Interestingly, one comestible which the Heinz Variety Tasting method is especially useless to describe is Heinz ketchup itself, which only distantly tastes like its primary ingredient (tomatoes) and has no other individually discernible constituent flavors. This was the subject of a long Malcolm Gladwell piece attempting to resolve the conundrum of why nobody’s been able to improve on Heinz. The article is premised on the fact that while ketchup may seem pedestrian, it is actually a very sophisticated concoction—“alone among the condiments on the table, ketchup could deliver sweet and sour and salty and bitter and umami, all at once.” But just as importantly is the way in which it delivers these things. Heinz ketchup is strong in “amplitude,” “the word sensory experts use to describe flavors that are well blended and balanced, that ‘bloom’ in the mouth”:
When something is high in amplitude, all its constituent elements converge into a single gestalt. You can’t isolate the elements of an iconic, high-amplitude flavor like Coca-Cola or Pepsi. But you can with one of those private-label colas that you get in the supermarket. “The thing about Coke and Pepsi is that they are absolutely gorgeous,” Judy Heylmun, a vice-president of Sensory Spectrum, Inc., in Chatham, New Jersey, says. “They have beautiful notes—all flavors are in balance. It’s very hard to do that well. Usually, when you taste a store cola it’s”—and here she made a series of pik! pik! pik! sounds—“all the notes are kind of spiky, and usually the citrus is the first thing to spike out. And then the cinnamon. Citrus and brown spice notes are top notes and very volatile, as opposed to vanilla, which is very dark and deep. A really cheap store brand will have a big, fat cinnamon note sitting on top of everything.” . . . Generic colas and ketchups have . . . a hook—a sensory attribute that you can single out, and ultimately tire of.
It’s that multiplicity of hooks that is often mistaken for complexity.
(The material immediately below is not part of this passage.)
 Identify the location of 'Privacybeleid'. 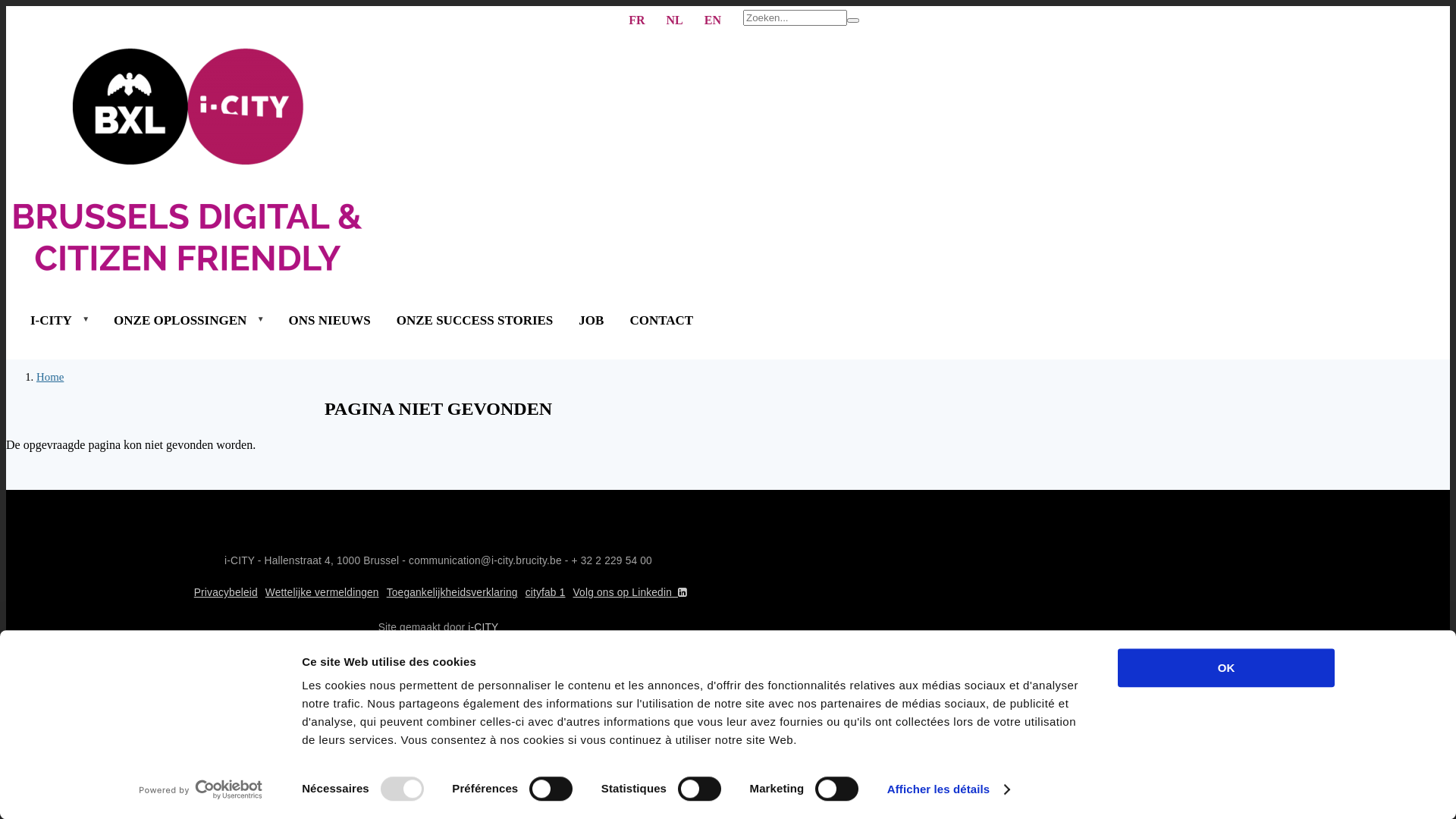
(224, 592).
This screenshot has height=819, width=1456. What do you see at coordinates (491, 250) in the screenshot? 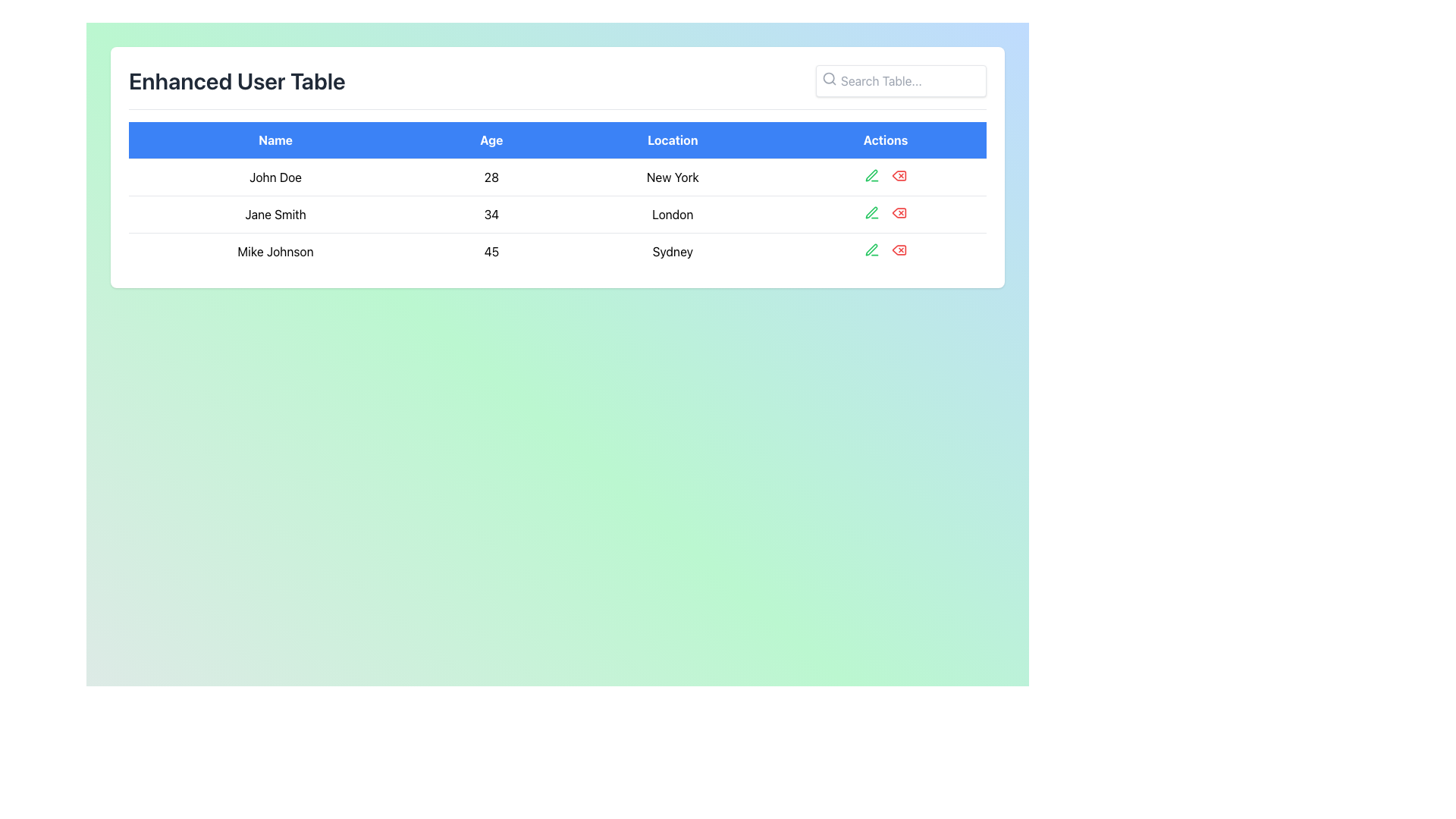
I see `the Text Display element that shows the age information for the user 'Mike Johnson', located in the second column of the third row in the user table under the 'Age' column` at bounding box center [491, 250].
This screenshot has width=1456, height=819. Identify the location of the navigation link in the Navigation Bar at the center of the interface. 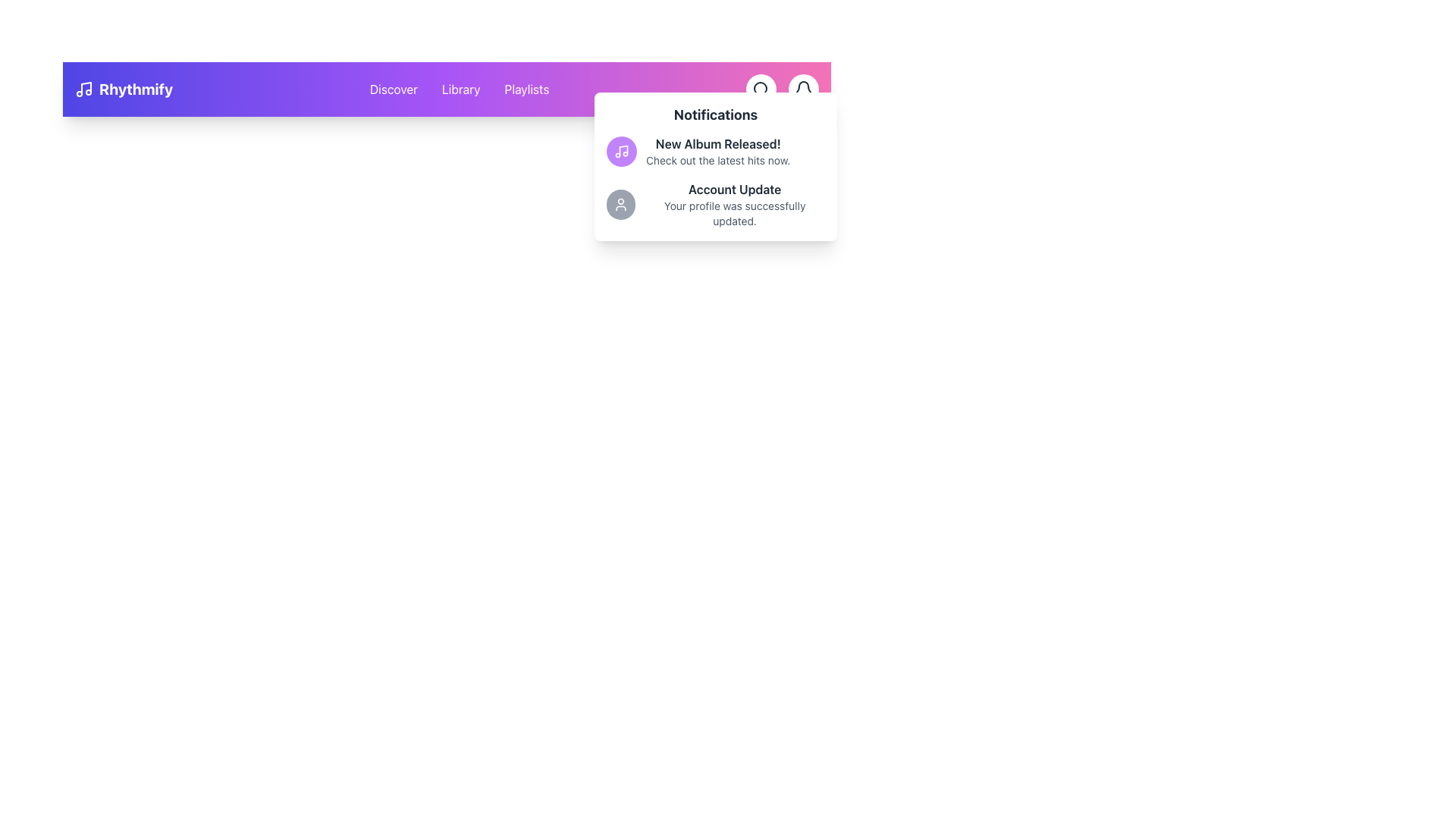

But, as Lambert-Gócz concludes, “The great paradox of worthy complexity is that it reaches its apogee when the aromas comprising it have pulled together, e pluribus unum fashion.” The veneer of such a composition may appear simple. If there is an underlying complexity, it lies in the precarious balance necessary to render that veneer flawlessly, and the aesthetic vision to make it beautiful. If you are merely counting the multiplicity of nuances, imbalances can be drowned out by the cacophony. If instead you are striving for one sustained note of unadulterated purity and exquisite beauty, it is essential to have the courage to silence the cacophony, even if the result is, for better or worse, beyond description.